I thought it'd be nice to take a few minutes and tell what all the principals in the whole drama were wearing. I went over Jimmy's attire, his mom's, his dad's, the library directors, mine, Dale and Trade's, and Delilah's. But the fact that I meticulously listed everyone's clothing, then said, "Dale and Trade weren't wearing anything particularly memorable," rubbed Trade the wrong way. Plus, if I could just add a bit of conjecture, I wouldn't doubt it if his brother Mark had egged him on in private. Like a devil whispering in his ear.

Anyway, he confronted me in the garage, where we work on the blog, and threw the now-infamous line in my face a dozen times in the course of his tirade. As he ranted on, I noticed he was wearing a seasonal long sleeve shirt, blue, button-down, attractive and neatly pressed black slacks, nicely polished dress shoes, and a Happy Wanderer type of green felt hat with a red feather, clearly an allusion to my description of Delilah's dress as something from an Alpine chalet.

"Couldn't remember it, huh!?" he charged, getting himself worked up royally, his felt hat going askew. "Nothing memorable about my clothes, huh!?" He complained that he'd put in his best efforts for the blog, helping to guide the direction of it, etc., and that it shouldn't be too much for him to get equal attention with Delilah or even me in the descriptions of our work together. I probably shouldn't have mocked him, but I couldn't help myself, flapping my hand up and down like someone talking who won't stop.

He started backing me up with his raving. Then I thought of the old truism about bullies: You have to stand up to a bully! I walked back toward him, throwing out some mean bluster of my own, coming to the conclusion that to have mentioned what he was wearing, even had I remembered, would be, 1) A waste of bandwidth, which I will not do under any circumstances; and, 2) To give him more than his due, because, I said, quite frankly I could care less had he been wearing a wooden barrel with two straps!

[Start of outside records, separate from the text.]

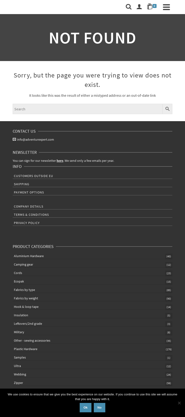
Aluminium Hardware (29, 256)
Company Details (28, 206)
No (100, 407)
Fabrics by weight (26, 298)
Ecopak (19, 281)
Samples (20, 357)
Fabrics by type (24, 290)
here (60, 160)
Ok (85, 407)
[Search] (128, 7)
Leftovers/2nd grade (28, 323)
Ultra (17, 366)
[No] (179, 403)
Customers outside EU (33, 176)
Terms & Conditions (31, 214)
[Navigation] (166, 7)
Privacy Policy (27, 223)
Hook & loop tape (26, 307)
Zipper (18, 383)
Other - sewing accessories (32, 340)
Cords (18, 273)
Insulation (21, 315)
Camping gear (23, 264)
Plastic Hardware (25, 349)
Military (19, 332)
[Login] (139, 7)
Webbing (20, 374)
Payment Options (29, 192)
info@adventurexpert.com (33, 139)
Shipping (21, 184)
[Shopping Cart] (153, 7)
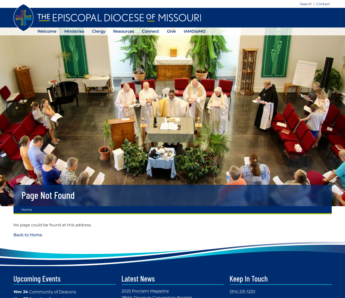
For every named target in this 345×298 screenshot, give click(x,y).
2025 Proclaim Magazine (145, 291)
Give (171, 31)
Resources (123, 31)
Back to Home (28, 234)
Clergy (98, 31)
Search (306, 4)
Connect (150, 31)
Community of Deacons (52, 291)
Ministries (74, 31)
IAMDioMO (194, 31)
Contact (323, 4)
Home (26, 209)
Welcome (46, 31)
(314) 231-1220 (242, 291)
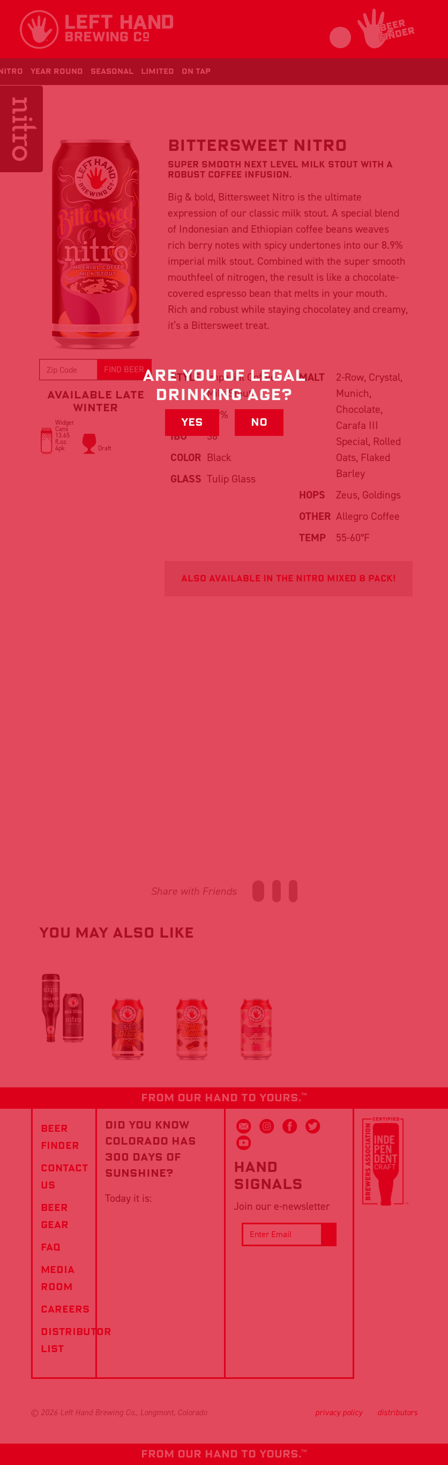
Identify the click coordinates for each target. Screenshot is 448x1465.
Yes (192, 422)
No (259, 422)
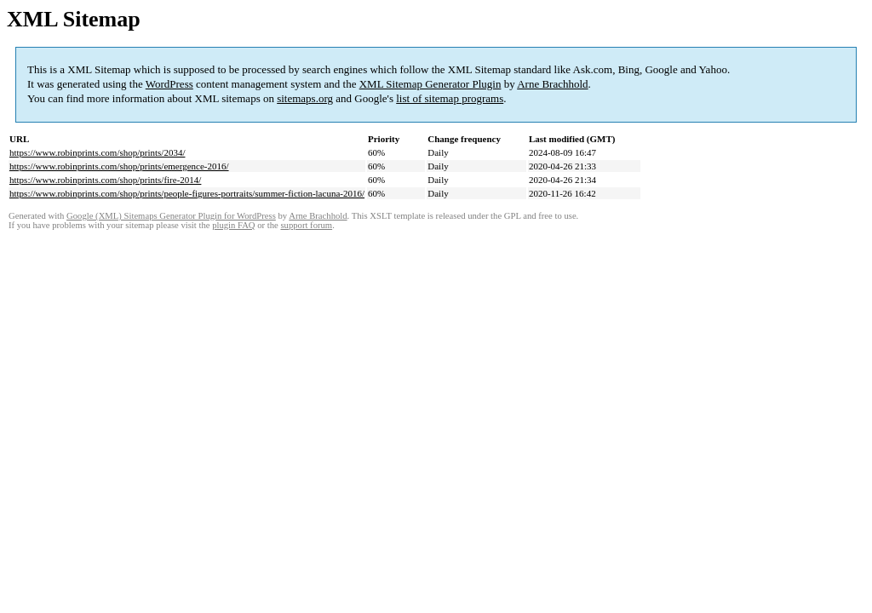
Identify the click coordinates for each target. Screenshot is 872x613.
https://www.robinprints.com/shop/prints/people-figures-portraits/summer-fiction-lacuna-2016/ (186, 193)
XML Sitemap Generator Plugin (430, 83)
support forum (306, 225)
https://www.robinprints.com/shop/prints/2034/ (97, 152)
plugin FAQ (233, 225)
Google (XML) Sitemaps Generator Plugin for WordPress (171, 216)
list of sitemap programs (449, 98)
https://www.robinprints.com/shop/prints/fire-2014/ (105, 180)
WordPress (169, 83)
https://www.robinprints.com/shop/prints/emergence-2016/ (119, 166)
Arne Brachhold (552, 83)
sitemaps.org (305, 98)
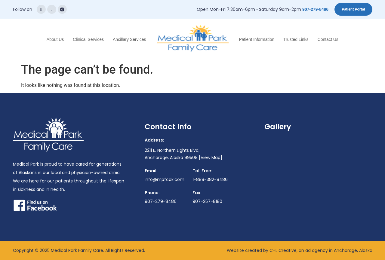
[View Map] (210, 157)
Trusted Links (296, 39)
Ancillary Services (129, 39)
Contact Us (328, 39)
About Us (55, 39)
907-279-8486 (315, 9)
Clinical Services (88, 39)
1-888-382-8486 (210, 179)
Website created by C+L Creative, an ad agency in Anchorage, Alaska (299, 250)
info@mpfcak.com (164, 179)
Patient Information (257, 39)
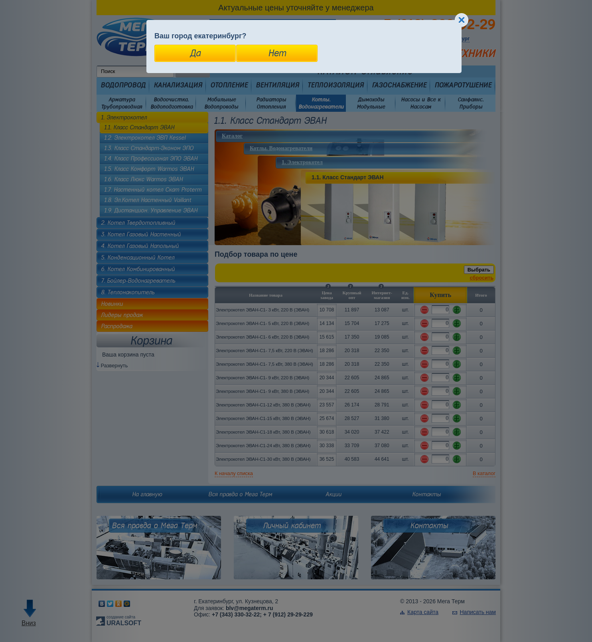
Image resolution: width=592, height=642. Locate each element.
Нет (277, 53)
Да (195, 53)
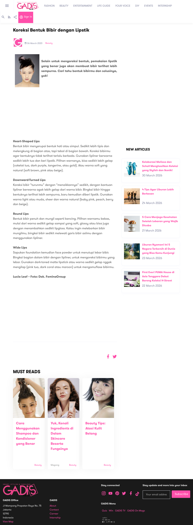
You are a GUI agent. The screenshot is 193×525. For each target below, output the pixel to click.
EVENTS (148, 6)
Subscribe (181, 494)
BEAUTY (64, 6)
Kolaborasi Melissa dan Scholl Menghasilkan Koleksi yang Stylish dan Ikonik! (160, 166)
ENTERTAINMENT (82, 6)
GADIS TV (120, 510)
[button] (114, 356)
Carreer (54, 514)
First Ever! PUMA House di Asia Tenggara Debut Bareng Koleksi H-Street (158, 276)
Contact (54, 510)
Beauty (49, 43)
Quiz (104, 510)
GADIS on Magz (136, 510)
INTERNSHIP (165, 6)
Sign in (25, 17)
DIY (137, 6)
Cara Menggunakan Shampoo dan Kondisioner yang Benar (28, 433)
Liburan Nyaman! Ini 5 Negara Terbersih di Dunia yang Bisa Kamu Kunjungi (158, 249)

It was like I'd stabbed him. Apparently he looked up to me more than I thought. My opinion meant something to him, even with everything that had gone down with Mark. But instead of backing up, I doubled down, saying how great it'd be to put him in a barrel with a school of fish, and for me to have a gun and to try shooting them, with him doing his best to dodge the bullets! Which wouldn't be that hard. It's not like he'd be blindfolded!

He suddenly got all calm, knowing it was over, and smarted off at me, anticipating the charge of him wanting to have sex with Delilah that I'd thrown in Frank and Mark's face, saying sarcastically, "I suppose you'll say I'm imagining having sex with Delilah on your kitchen table, with all the trimmings." I felt a slow boil rising up from my core. I glared at him, my face feeling flushed, the heat now rising and descending between my neck and the top of my head, and shouted something like, "You have condemned yourself with your own words!" I dashed to the garage wall and yanked off the garden shears, saying, "You want the trimmings!? If there's any trimming to be done!..." I left the rest of the threat implied. As he hurried out the door, I shouted, "You are fired!"

The Board of Editors has obviously taken a massive hit. What started off so good has turned very sour. Now with Trade, the two 2nd tier is wiped out. That means we either skip having a 2nd tier all together, or the 3rd tier might become the 2nd. But I hate giving wholesale promotions, so I think we'll just leave it blank. It might make more logical sense to just say we have two tiers, the 1st and 3rd, like the Traveling Wilburys did with their albums.

I haven't told Dale and Delilah any of this yet, although maybe the Smith boys have filled them in. I'm just hoping they're not automatically against me when we meet again, especially Delilah.